* _PROVIDED RECORDS_
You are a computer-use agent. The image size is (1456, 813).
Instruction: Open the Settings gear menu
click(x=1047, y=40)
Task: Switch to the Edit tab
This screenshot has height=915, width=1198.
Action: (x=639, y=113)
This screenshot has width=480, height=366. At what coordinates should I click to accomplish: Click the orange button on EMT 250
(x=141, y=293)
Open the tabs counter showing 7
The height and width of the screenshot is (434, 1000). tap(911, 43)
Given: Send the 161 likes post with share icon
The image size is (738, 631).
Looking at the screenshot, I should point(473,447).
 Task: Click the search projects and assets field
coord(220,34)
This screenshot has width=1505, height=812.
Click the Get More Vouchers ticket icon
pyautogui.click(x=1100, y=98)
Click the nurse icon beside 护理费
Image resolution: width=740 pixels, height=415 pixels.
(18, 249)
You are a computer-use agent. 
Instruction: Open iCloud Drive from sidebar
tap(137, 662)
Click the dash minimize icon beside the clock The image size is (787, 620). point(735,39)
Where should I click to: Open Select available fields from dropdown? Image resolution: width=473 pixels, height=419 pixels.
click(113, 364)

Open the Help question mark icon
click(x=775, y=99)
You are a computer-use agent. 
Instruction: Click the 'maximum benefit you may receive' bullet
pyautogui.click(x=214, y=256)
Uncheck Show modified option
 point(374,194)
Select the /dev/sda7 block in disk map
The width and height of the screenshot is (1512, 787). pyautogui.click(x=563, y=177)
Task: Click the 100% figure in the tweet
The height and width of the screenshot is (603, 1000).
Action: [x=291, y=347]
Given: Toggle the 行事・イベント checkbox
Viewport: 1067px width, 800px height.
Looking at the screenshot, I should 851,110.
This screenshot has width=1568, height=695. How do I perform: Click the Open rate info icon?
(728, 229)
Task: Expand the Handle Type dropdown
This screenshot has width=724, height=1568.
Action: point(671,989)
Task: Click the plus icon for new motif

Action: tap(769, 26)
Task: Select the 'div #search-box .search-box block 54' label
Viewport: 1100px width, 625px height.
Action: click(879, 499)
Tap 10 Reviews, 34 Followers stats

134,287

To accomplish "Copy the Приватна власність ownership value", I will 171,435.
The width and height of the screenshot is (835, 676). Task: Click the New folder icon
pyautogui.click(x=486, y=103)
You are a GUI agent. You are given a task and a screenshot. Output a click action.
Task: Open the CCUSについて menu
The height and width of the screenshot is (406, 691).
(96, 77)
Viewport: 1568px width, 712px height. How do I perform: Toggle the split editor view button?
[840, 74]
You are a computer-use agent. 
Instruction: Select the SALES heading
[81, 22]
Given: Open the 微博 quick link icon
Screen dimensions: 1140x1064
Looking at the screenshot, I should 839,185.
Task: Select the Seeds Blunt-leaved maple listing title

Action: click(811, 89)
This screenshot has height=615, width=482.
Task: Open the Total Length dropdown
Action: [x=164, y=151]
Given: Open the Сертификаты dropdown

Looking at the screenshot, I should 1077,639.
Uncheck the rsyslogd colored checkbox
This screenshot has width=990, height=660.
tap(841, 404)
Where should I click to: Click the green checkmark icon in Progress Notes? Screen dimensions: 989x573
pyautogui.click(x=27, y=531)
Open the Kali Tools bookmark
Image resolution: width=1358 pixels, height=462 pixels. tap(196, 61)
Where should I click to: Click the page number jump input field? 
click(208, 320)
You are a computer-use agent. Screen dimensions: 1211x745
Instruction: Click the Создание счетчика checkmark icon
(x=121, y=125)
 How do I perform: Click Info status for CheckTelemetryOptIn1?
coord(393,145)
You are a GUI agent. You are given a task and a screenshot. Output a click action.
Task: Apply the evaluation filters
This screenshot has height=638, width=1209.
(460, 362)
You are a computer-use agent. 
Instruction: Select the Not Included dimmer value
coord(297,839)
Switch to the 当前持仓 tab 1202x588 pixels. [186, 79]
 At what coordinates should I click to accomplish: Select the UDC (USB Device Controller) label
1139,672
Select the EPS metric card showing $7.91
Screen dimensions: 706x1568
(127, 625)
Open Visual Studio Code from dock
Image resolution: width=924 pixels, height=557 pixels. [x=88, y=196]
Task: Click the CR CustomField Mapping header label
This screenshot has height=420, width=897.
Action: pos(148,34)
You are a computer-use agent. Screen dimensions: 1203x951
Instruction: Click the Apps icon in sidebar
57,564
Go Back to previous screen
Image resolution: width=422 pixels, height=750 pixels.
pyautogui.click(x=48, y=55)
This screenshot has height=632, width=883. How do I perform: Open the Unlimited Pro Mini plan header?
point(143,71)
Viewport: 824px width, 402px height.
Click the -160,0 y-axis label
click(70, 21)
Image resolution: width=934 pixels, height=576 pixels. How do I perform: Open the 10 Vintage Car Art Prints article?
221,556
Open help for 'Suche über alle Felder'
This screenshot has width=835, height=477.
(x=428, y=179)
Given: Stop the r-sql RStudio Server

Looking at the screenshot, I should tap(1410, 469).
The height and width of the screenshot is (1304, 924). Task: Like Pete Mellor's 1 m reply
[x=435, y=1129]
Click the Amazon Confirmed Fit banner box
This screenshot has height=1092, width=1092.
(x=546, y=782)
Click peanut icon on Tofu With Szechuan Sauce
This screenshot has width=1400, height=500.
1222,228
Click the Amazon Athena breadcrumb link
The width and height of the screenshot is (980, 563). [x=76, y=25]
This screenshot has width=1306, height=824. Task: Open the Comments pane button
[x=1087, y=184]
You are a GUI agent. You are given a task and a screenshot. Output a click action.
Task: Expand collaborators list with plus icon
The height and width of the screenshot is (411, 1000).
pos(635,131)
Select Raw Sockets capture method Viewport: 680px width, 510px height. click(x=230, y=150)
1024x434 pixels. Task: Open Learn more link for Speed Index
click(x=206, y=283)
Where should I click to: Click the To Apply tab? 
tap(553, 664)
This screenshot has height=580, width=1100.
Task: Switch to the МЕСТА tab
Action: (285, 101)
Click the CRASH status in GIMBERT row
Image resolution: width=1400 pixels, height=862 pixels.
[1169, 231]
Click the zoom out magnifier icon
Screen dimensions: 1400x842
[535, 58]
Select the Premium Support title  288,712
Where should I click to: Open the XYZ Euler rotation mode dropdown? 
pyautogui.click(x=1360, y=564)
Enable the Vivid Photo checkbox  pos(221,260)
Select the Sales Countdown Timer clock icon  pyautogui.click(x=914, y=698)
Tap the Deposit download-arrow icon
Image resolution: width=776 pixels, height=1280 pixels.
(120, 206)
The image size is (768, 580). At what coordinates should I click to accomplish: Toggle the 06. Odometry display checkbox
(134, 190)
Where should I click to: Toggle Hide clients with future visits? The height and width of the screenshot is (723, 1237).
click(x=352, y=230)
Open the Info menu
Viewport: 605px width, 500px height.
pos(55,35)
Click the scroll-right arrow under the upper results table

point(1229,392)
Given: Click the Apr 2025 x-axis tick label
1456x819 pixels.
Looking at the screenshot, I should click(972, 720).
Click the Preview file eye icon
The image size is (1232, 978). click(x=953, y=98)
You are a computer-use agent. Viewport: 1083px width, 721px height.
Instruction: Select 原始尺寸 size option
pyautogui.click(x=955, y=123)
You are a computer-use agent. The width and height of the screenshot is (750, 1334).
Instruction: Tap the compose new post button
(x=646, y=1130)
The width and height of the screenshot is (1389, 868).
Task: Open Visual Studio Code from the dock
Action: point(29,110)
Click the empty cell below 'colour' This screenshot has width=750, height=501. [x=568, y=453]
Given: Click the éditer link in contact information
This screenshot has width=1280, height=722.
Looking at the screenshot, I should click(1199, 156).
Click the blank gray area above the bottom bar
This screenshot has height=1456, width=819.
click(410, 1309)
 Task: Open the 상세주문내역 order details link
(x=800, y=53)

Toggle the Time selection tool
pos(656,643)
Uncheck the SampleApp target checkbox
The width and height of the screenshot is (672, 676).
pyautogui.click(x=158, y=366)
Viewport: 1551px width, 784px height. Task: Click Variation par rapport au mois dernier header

* _PROBLEM DETAILS_
Print only the lines running from the one with "Click the empty" to the final line of the data above, each exactly as it appears.

* _ANSWER BELOW_
Click the empty cell below 'colour' This screenshot has width=750, height=501. [x=568, y=453]
Given: Click the éditer link in contact information
This screenshot has width=1280, height=722.
Looking at the screenshot, I should click(1199, 156).
Click the blank gray area above the bottom bar
This screenshot has height=1456, width=819.
click(410, 1309)
 Task: Open the 상세주문내역 order details link
(x=800, y=53)

Toggle the Time selection tool
pos(656,643)
Uncheck the SampleApp target checkbox
The width and height of the screenshot is (672, 676).
pyautogui.click(x=158, y=366)
Viewport: 1551px width, 784px height. Task: Click Variation par rapport au mois dernier header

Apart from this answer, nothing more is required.